• **CONSIGNES**:
1. Répondez aux questions suivantes à partir du texte extrait :
(a) Combien d'années d'inéligibilité Marine Le Pen a-t-elle reçues ?
(b) Entre quelles années les fonds publics ont-ils été détournés par le Front national ?
(c) Quelle peine de prison le Parquet national financier a-t-il requise contre Nicolas Sarkozy ?
2. Recopiez mot pour mot tout ce qui va de « Quelques jours plus » jusqu'à « Président Nicolas Sarkozy. » dans le texte extrait.

• **TEXTE EXTRAIT**:
= = = = = = =
« Il s’agit ainsi pour le tribunal de veiller à ce que les élus, comme tout justiciable, ne bénéficient pas d’un régime de faveur, incompatible avec la confiance recherchée par les citoyens dans la vie politique » (décision du tribunal correctionnel de Paris, 31 mars 2025).
Cette formule démontre la volonté des juges de responsabiliser les décideurs politiques face aux attentes de la société civile.
Lundi 31 mars 2025, Marine Le Pen a été condamnée à 4 ans de prison, dont deux ans fermes avec bracelet électronique et 5 ans d’inéligibilité. Cette décision, rendue par le tribunal correctionnel de Paris, prend effet immédiatement.
Ce jugement survient après l’affaire des contrats fictifs des assistants parlementaires du Front national rémunérés par les fonds publics détournés par le Front national entre 2004 et 2016.
Quelques jours plus tôt, le 27 mars, dans le cadre de l’affaire du financement libyen de la campagne présidentielle, une peine de 7 ans de prison, une amende et 5 ans d’inéligibilité ont été requis par le Parquet national financier à l’encontre de l’ancien Président Nicolas Sarkozy.
= = = = = = =
• **DONNÉES AFFICHÉES**:
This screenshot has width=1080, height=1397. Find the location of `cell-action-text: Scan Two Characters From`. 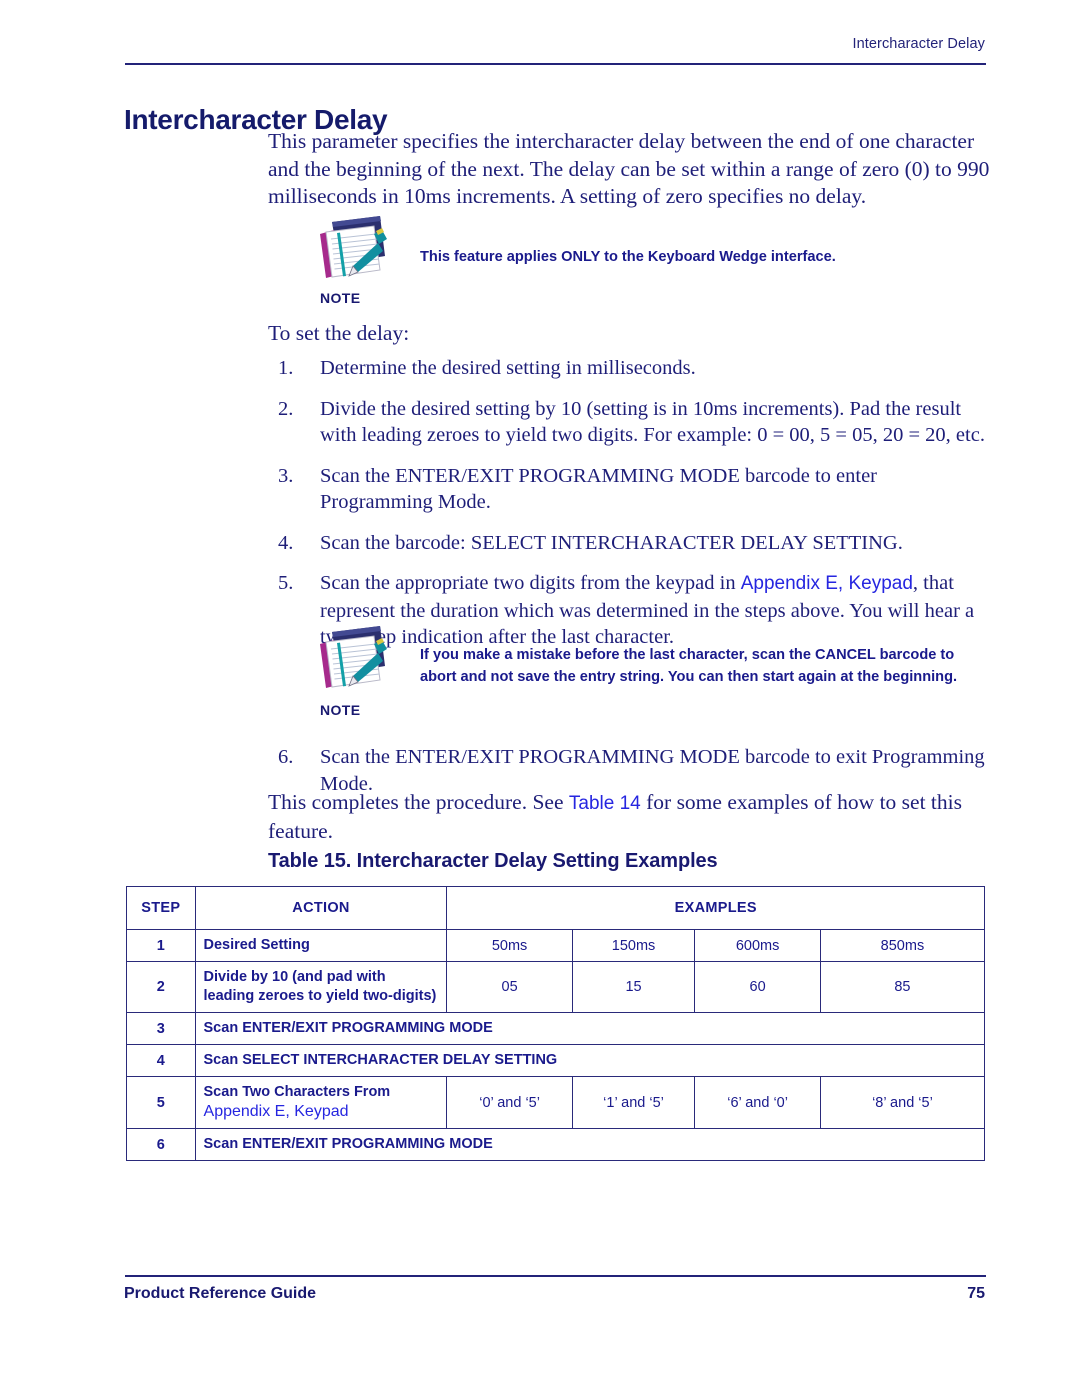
= = = = = = =
• **RÉPONSES DANS L'ORDRE**:
1.
(a) 5 ans.
(b) Entre 2004 et 2016.
(c) 7 ans de prison.

2.
Quelques jours plus tôt, le 27 mars, dans le cadre de l’affaire du financement libyen de la campagne présidentielle, une peine de 7 ans de prison, une amende et 5 ans d’inéligibilité ont été requis par le Parquet national financier à l’encontre de l’ancien Président Nicolas Sarkozy.